Kadına yönelik şiddetin engellenmesi meselesini gündeme aldıklarını belirten Yalçın, sığınmaevlerinin hayata geçmesinin öneminden bahsetti. Sığınmaevlerini gündeme alan İBB’nin bu süreçte pandemi ile karşılaştığını ve bu süreçte 40 oda kapasiteli bir sığınmaevini hayata geçirebildiklerini anlattı. Bu gerçekleştirilen alanın kadınlar için önemine de değinen Yalçın ikinci bir sığınmaevinin de hazırlığı içerisinde olduklarını belirtti.

Yoksulluk konusuna da değinen Yalçın, “Pandemi yoksulluk meselesinin ortaya çıktığı bir dönemdi. Yaklaşık 600.000 kişiye gıda desteğinde bulunuldu. Yaklaşık %50.8’inin kadın başvurucular üzerinden hanelere ulaştığını söyleyebilirim” diye belirtti. Farklı kesimlerden yardım taleplerini de karşılamaya çalıştıklarını belirten Yalçın, ilk dönemin çok akut ve yakıcı bir dönem olduğunun da altını çizdi.

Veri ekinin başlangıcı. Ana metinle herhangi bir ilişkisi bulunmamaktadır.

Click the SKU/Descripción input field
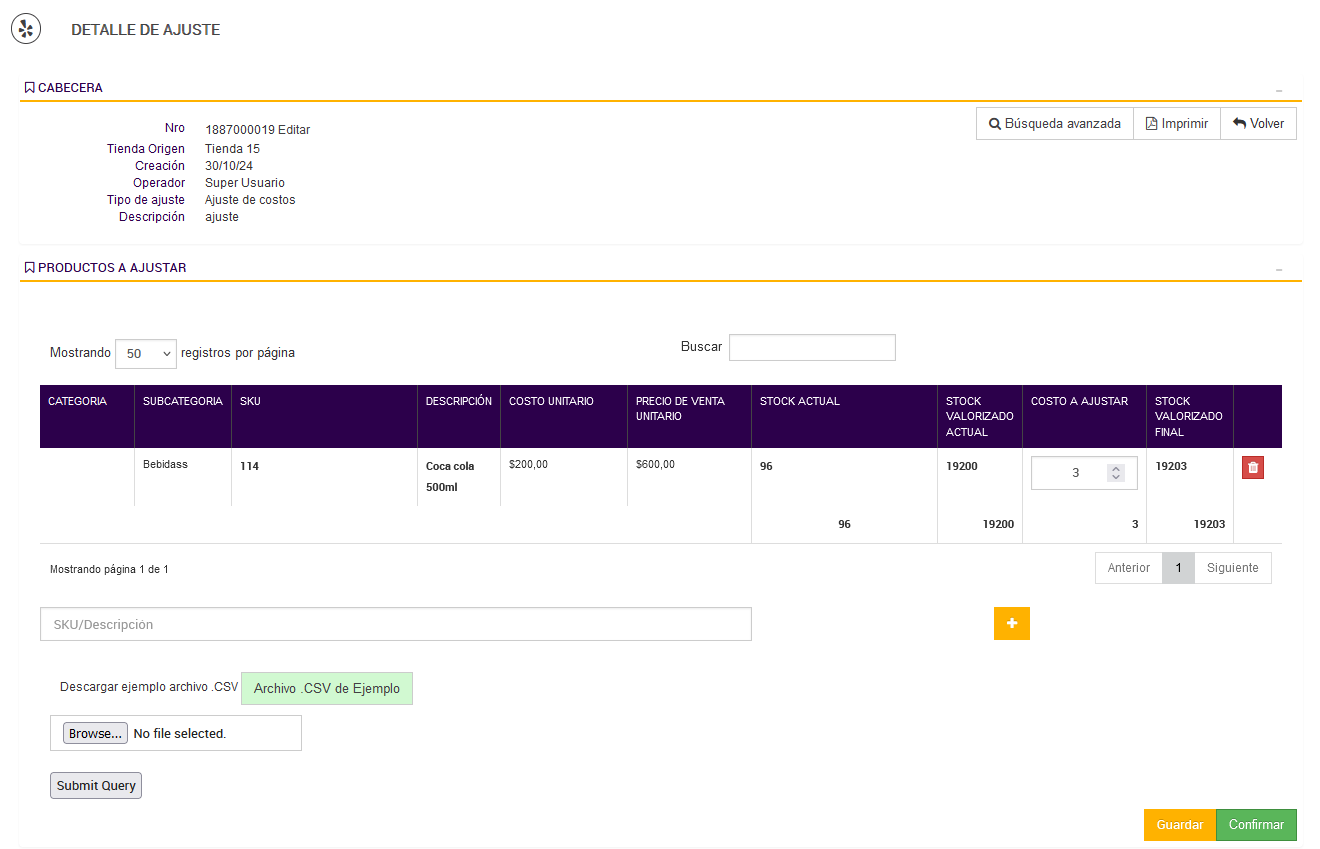This screenshot has height=849, width=1320. click(395, 624)

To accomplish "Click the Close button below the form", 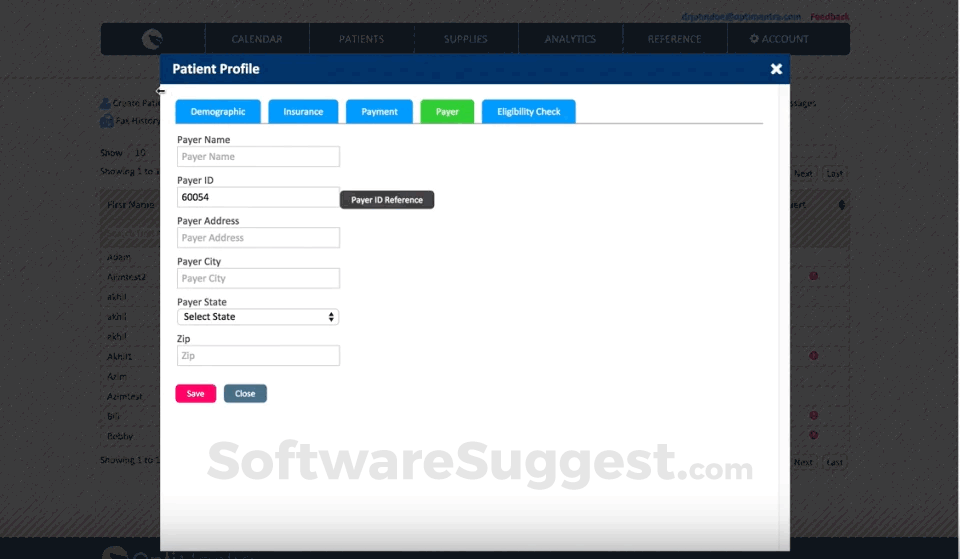I will coord(245,394).
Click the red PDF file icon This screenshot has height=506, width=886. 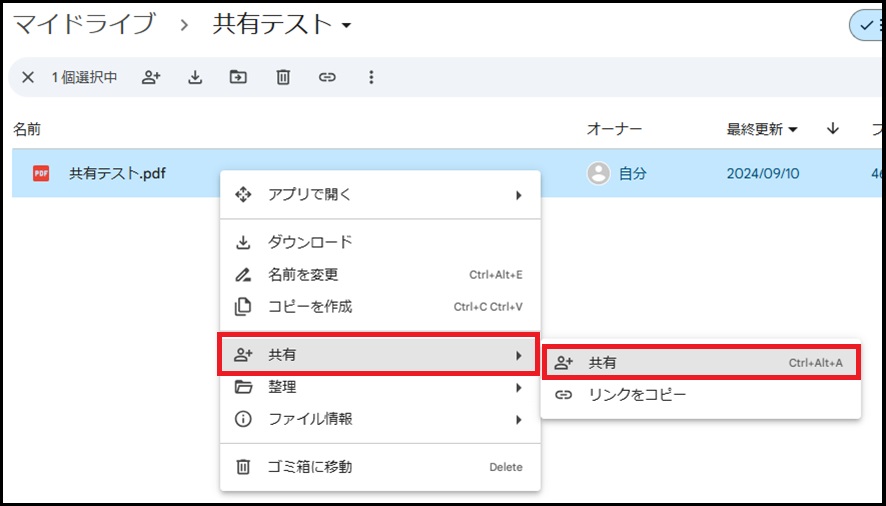coord(41,173)
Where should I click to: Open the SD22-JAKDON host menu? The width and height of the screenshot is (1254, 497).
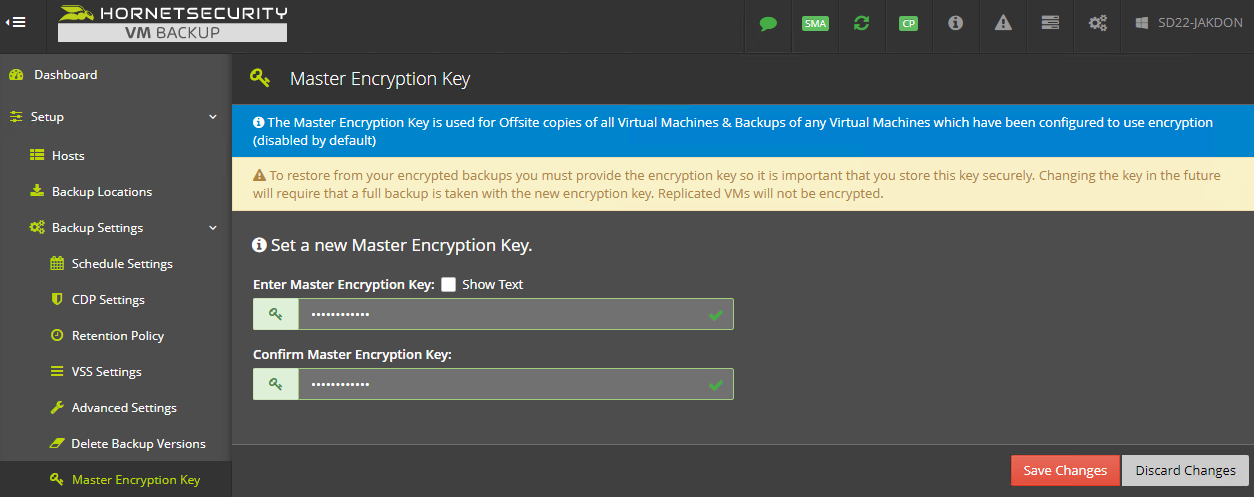coord(1186,22)
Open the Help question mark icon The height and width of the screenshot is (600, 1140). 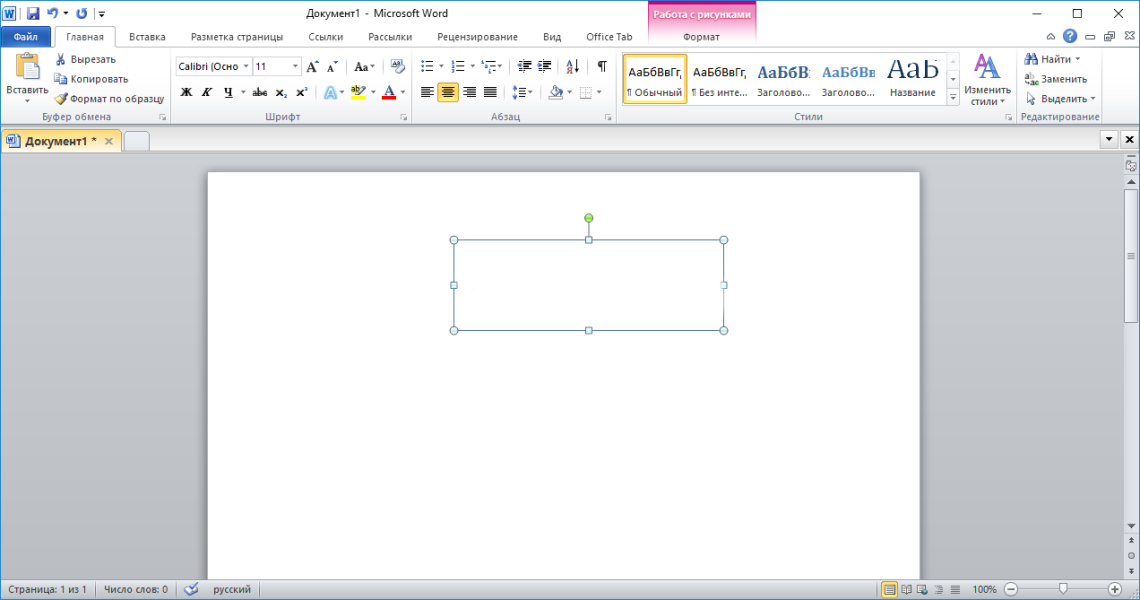pos(1070,36)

Bu süreçte psikolojik destek hizmeti oluşturulmasının gerekliliğini de aktaran Yalçın, çok dilli Kadın Destek Hattı’nın açıldığını duyurdu ve bir senedir eşitliğin kalıcı olabilmesi için yapılandırılmış bir modele ihtiyaç olduğunu söyledi.

Soru-cevap bölümünün ardından etkinlik sonlandırıldı.